Furthermore, we calibrate the 3D locations of the four LEDs, respectively, using a mirror sphere as in [14]. The calibration method requires the mirror sphere to be placed at least two different locations. To get more accurate results, we capture five images of the sphere at five different locations. The mean distance deviation of the four 3D points between the manual calibration and the automatic calibration method is 3.42 cm. In Fig. 11, the left is the normal field computed from the smoothed rough depth, where the low-frequency components are accurate but lack of high-frequency components. The middle and the right are the normal fields computed by the PS method using the lighting parameters from the manual and automatic calibration methods, respectively. Visually, the quality of the automatic method is only a little worse than the manual method.
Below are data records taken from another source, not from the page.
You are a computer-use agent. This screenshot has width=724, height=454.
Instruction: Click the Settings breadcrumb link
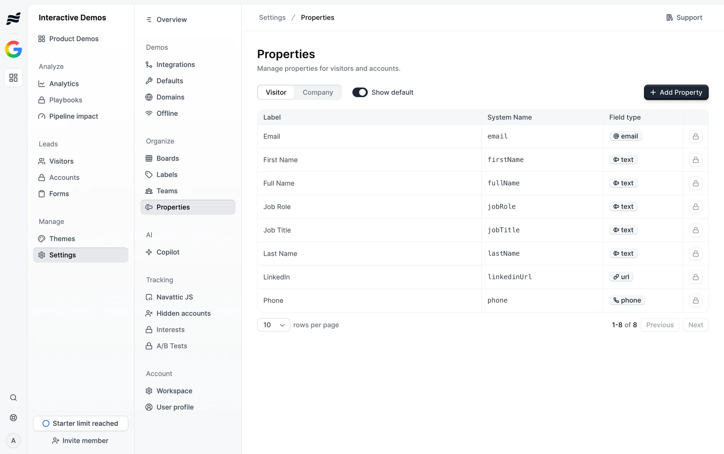[272, 18]
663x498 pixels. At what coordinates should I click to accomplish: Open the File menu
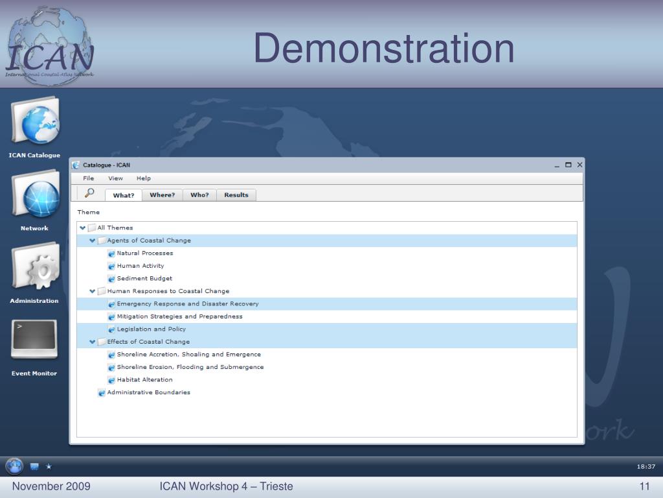coord(88,178)
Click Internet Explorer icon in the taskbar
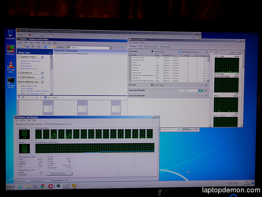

The PS method recovers the high-frequency components, but there is a deviation in low-frequency components. So in the fusion process [9], the low-frequency components of the normal field form the depth are used to correct the normals from the PS method.

4 Summary

In this paper, we design a photo-geometric depth camera by combining the near point light source photometric stereo and the speckle-based stereo matching method. The depth camera is compact in structure and suitable for multi-albedo targets. The parameters (including position and intensity) of the light sources can be self-calibrated. To realize the auto-calibration of the point light sources, we firstly use the distant lighting model [7] to estimate the initial surface albedo map. Then, with the estimated albedo map and the normal vector field fixed, the parameters of the near lighting model are optimized. Next, with the optimized lighting model, we use the NLPS method to re-compute the albedo map and use the method [9] to compute higher-quality depth map. Repeat the above two steps iteratively until convergence or the iteration times reaching the predefined maximum number. Experiments have demonstrated that the depth camera we designed can reconstruct the multi-albedo targets with high fidelity in general indoor environment.

In the current implementation, the images captured by the cameras are transmitted to the computer before processing. In future work, we will design an embedded system based on FPGA in our depth camera to process the images so that the depth maps can be generated by the depth camera directly.